Sans pour autant nier son importance, l’offre d’approches alternatives ne dépendrait tout de même pas du seul facteur économique, rappelle madame Bougie.

Selon elle, «certains organismes seraient plus frileux que d’autres à se tourner vers les approches alternatives à cause de la gestion de risque. En effet, l’alternatif suppose aussi des fois de laisser la personne seule pour qu’elle réfléchisse à son comportement.»

PECH applique des approches alternatives basées sur les forces. Il s’agit de reprogrammer la personne en fonction des pertes et des gains qui sont liés à son comportement, indique Mme Bougie. «Le but est de responsabiliser la personne au lieu de la prendre en charge», explique-t-elle.

La responsable de PECH aborde également la question de l’alternative jusque dans la question des logements sociaux.

L’intérêt suscité par les approches alternatives est d’autant plus manifeste que, selon Mme Bougie, d’autres organismes aux approches plus traditionnelles n’ont pas de liste d’attente.

Elle aborde également l’un des problèmes de ces approches plus traditionnelles, soit la place de l’intervenant dans la vie de ces personnes souffrant de santé mentale. «Ce qui arrive quand on n’est pas alternatif, c’est que l’on crée de la co-dépendance, explique-t-elle. La seule personne dans leur vie, c’est l’intervenant, qui n’arrive pas à se désengager parce qu’il n’a rien d’autre à proposer.»

Combiner la prise de médicaments et les approches alternatives

L’approche à privilégier en santé mentale est une combinaison entre la médication et les approches biopsychosociales, selon plusieurs professionnels du réseau public de la santé. Même si les approches alternatives se sont historiquement construites en opposition à la psychiatrie traditionnelle, une volonté des acteurs médicaux à les concevoir plutôt en terme de complémentarité se développe.

«Évidemment, il y aura toujours des débats sur le rôle des médicaments. Certains analystes ont une position radicale et proscrivent totalement la prise de médicaments, mentionnant que ces derniers font partie du complexe capitaliste industriel, de l’industrie pharmacologique… À l’inverse, certains défendent le rôle absolument essentiel et dominant que doivent avoir les médicaments en santé mentale», souligne tout de même Mme Dallaire.

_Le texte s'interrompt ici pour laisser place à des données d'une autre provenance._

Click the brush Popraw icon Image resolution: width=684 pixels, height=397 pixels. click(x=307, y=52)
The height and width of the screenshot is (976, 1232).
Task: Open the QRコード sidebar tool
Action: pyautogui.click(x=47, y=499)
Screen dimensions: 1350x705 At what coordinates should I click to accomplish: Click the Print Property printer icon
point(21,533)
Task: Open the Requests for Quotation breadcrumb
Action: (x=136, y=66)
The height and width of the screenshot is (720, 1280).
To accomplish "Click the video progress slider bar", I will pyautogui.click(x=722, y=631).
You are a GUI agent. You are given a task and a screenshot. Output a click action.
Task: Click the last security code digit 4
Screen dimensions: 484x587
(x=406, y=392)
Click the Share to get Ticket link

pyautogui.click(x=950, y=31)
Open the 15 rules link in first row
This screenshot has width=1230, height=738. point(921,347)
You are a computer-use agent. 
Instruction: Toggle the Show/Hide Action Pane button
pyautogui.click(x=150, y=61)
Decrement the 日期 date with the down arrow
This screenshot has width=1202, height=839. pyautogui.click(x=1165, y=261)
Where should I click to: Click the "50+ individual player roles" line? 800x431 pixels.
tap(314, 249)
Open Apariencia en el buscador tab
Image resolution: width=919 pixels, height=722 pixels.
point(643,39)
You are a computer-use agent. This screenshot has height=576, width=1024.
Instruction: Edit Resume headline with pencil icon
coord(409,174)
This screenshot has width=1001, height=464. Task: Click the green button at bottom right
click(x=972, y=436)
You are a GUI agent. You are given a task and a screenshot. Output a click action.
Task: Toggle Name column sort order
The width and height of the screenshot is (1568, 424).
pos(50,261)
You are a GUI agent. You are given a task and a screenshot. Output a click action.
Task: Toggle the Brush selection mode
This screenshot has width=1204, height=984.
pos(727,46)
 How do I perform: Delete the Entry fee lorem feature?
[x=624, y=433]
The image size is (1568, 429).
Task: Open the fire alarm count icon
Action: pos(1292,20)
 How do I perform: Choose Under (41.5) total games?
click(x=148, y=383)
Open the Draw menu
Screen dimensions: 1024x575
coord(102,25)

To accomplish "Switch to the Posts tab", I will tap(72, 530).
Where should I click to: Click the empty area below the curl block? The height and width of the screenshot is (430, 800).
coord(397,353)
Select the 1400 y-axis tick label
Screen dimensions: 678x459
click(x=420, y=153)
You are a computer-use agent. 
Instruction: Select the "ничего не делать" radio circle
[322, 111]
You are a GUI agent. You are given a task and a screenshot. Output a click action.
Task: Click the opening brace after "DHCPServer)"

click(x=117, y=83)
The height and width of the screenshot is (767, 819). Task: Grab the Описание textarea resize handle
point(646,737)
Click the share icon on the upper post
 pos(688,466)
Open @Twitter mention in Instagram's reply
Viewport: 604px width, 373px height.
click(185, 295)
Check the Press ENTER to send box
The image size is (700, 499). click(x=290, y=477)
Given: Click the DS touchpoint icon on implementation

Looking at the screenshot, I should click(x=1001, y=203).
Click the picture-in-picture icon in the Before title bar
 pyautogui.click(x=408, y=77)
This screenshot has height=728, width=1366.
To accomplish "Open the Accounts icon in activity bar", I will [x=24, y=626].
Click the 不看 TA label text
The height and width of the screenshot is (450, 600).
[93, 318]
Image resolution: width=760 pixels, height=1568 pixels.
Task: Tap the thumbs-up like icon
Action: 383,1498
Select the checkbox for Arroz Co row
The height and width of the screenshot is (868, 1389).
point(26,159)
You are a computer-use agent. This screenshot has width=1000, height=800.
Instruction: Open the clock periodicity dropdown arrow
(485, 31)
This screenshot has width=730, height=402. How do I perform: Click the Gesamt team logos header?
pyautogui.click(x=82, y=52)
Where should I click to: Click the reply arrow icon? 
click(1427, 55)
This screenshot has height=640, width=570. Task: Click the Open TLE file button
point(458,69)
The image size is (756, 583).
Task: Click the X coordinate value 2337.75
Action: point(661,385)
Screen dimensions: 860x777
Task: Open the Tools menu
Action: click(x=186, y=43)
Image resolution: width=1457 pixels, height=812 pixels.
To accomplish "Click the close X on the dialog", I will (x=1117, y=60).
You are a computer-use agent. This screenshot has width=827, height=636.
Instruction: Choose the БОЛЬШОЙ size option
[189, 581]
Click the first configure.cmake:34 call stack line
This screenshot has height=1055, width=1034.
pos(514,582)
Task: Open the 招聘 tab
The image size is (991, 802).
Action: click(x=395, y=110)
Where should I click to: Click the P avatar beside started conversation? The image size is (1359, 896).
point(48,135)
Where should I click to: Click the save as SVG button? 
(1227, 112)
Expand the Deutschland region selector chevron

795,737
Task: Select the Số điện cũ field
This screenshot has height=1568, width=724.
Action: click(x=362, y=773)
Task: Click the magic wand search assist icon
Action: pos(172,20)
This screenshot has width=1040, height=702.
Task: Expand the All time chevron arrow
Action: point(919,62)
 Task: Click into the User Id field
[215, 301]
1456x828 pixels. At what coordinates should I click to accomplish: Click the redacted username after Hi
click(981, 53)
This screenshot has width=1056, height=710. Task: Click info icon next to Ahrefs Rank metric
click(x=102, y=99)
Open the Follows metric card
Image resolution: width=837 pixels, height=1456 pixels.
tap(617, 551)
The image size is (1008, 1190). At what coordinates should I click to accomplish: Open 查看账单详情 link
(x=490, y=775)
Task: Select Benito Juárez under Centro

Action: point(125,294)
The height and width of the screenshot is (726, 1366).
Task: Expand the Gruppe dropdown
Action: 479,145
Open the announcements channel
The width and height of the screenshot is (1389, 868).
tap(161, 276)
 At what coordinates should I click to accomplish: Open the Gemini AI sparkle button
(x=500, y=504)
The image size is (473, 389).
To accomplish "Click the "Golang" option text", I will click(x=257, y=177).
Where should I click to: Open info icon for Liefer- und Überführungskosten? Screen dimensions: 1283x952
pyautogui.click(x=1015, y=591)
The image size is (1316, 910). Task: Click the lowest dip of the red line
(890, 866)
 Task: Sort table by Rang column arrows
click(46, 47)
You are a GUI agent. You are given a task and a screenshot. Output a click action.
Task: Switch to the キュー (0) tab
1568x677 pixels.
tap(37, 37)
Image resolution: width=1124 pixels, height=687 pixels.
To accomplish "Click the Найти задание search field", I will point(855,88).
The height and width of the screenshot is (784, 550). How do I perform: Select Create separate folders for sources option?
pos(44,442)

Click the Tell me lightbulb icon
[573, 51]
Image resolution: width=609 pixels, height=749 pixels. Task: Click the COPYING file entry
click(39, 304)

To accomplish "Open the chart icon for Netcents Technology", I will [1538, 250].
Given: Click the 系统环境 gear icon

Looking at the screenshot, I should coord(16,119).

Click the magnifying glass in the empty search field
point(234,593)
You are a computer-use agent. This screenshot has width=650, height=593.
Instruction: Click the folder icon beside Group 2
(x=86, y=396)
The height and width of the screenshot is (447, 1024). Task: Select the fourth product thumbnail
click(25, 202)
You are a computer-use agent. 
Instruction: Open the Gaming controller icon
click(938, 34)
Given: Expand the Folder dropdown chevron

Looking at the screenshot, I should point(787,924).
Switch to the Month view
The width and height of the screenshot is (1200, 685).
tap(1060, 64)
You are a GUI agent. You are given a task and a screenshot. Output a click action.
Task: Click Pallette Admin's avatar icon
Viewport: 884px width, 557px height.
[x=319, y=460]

L’important, selon la chercheuse, est plutôt de favoriser une utilisation équilibrée de la médication, en combinaison avec des approches davantage relationnelles. Il y a donc une position mitoyenne favorable, un équilibre à trouver entre les positions extrêmes.

La notion de choix est aussi très importante, rappelle Anne-Marie Boucher. En effet, «les personnes doivent avoir accès à toutes les informations par rapport à ce qui est offert comme traitement», ajoute-t-elle. Pour les organismes qui offrent ces méthodes alternatives, il est donc essentiel que les patients puissent décider de manière éclairée s’ils veulent prendre ou non des médicaments.